Some outputs are saved in 'cal_20241102102000.check', including the delay info and a phase diagram:

(bursttda) [ubuntu@burstt4 2nd_cal]$ cat cal_20241102102000.check/ant_delay_correct.txt 
# delay correction needed are (ns):
--ds '-0.000 -0.732 2.603 1.687 1.207 -10.761 1.228 0.482 -0.913 0.377 0.494 -1.168 2.335 -0.663 0.028 -0.701'

ant_phase_correct

Apply the 2nd beamform and start the intensity server

Repeat the same procedure for each of {burstt1, burstt2, burstt3, burstt4}.

Go to the (command) terminal we used to run the 'submit256.sh' script.

Execute the following command:

./write_2nd_matrix_256_log.py --auto --ds '-0.000 -0.732 2.603 1.687 1.207 -10.761 1.228 0.482 -0.913 0.377 0.494 -1.168 2.335 -0.663 0.028 -0.701'

This will automatically identify the packet order received in the current server and apply the corresponding beamform matrix to both nodes, using the derived FPGA delays (specified in the command line).
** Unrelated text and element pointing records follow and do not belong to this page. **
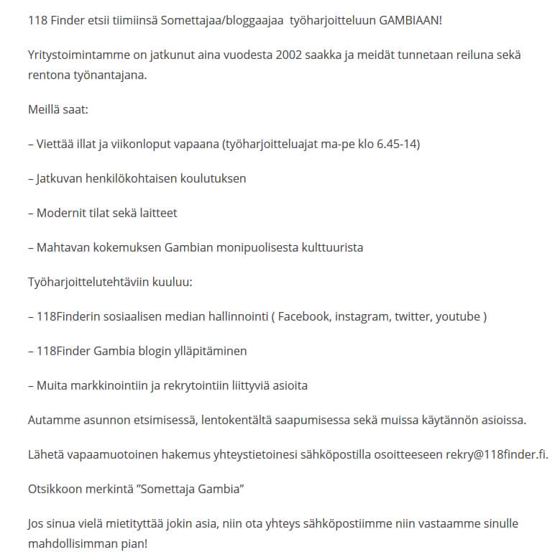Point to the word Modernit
pos(62,213)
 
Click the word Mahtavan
pos(61,247)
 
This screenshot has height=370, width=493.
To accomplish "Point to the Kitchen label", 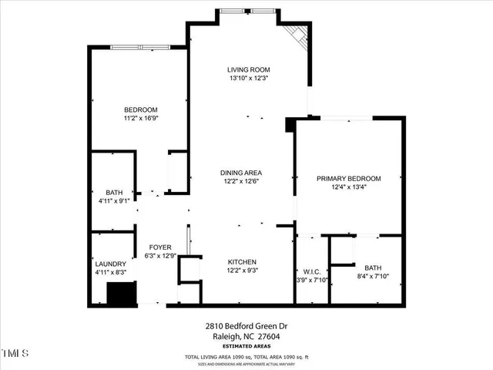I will click(x=242, y=262).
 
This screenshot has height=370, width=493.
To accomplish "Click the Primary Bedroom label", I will click(x=348, y=178).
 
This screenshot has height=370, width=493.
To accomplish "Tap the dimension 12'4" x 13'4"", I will click(x=348, y=187).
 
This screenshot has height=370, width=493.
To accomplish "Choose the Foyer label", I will click(x=159, y=247).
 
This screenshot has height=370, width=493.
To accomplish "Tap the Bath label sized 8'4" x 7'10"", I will click(x=374, y=267).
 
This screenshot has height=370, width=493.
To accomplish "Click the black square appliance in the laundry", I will click(x=119, y=294).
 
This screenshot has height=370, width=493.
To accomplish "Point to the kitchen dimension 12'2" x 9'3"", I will click(x=242, y=271).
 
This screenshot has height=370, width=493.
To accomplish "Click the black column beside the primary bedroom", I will click(x=290, y=124).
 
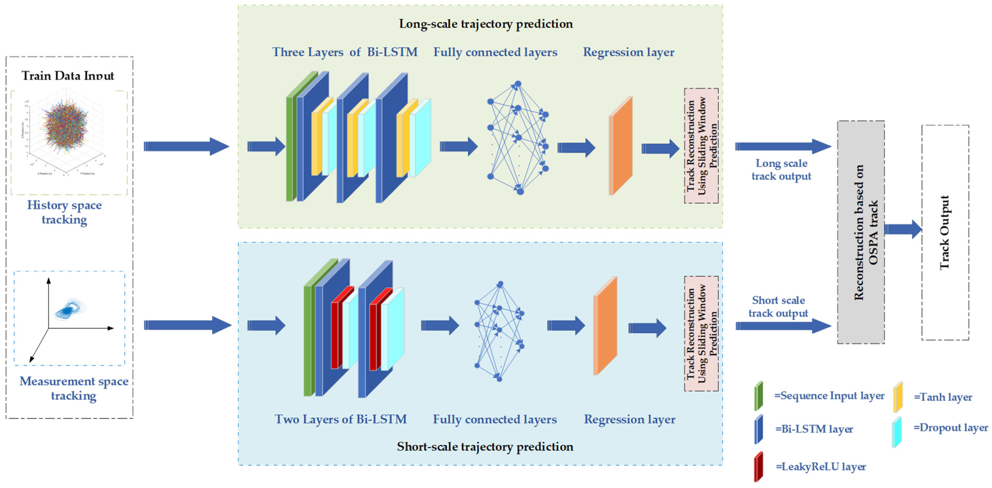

To start the intensity socket server, it is recommended that we use the 'screen' command to keep the diagnostic information. For each node, we can use:

screen -S order0
python3 intensity_socket_server256.py 0 1
(press) ctrl-a (press) d
screen -S order1
python3 intensity_socket_server256.py 1 1
(press) ctrl-a (press) d

The two integers following the 'intensity_socket_server256.py' are node_id (0 or 1) and the channelization factor (1 or 16). For 1k channels, we use '1', and for 16k channels, we use '16'. The "(press) ctrl-a (press) d" part will 'detach' the screen and return you back to the original shell.

To restore the screen, use the following command:

screen -r order0
(press) ctrl-a (press) d

Repeat the abover procedure for each of {burstt1, burstt2, burstt3, burstt4}.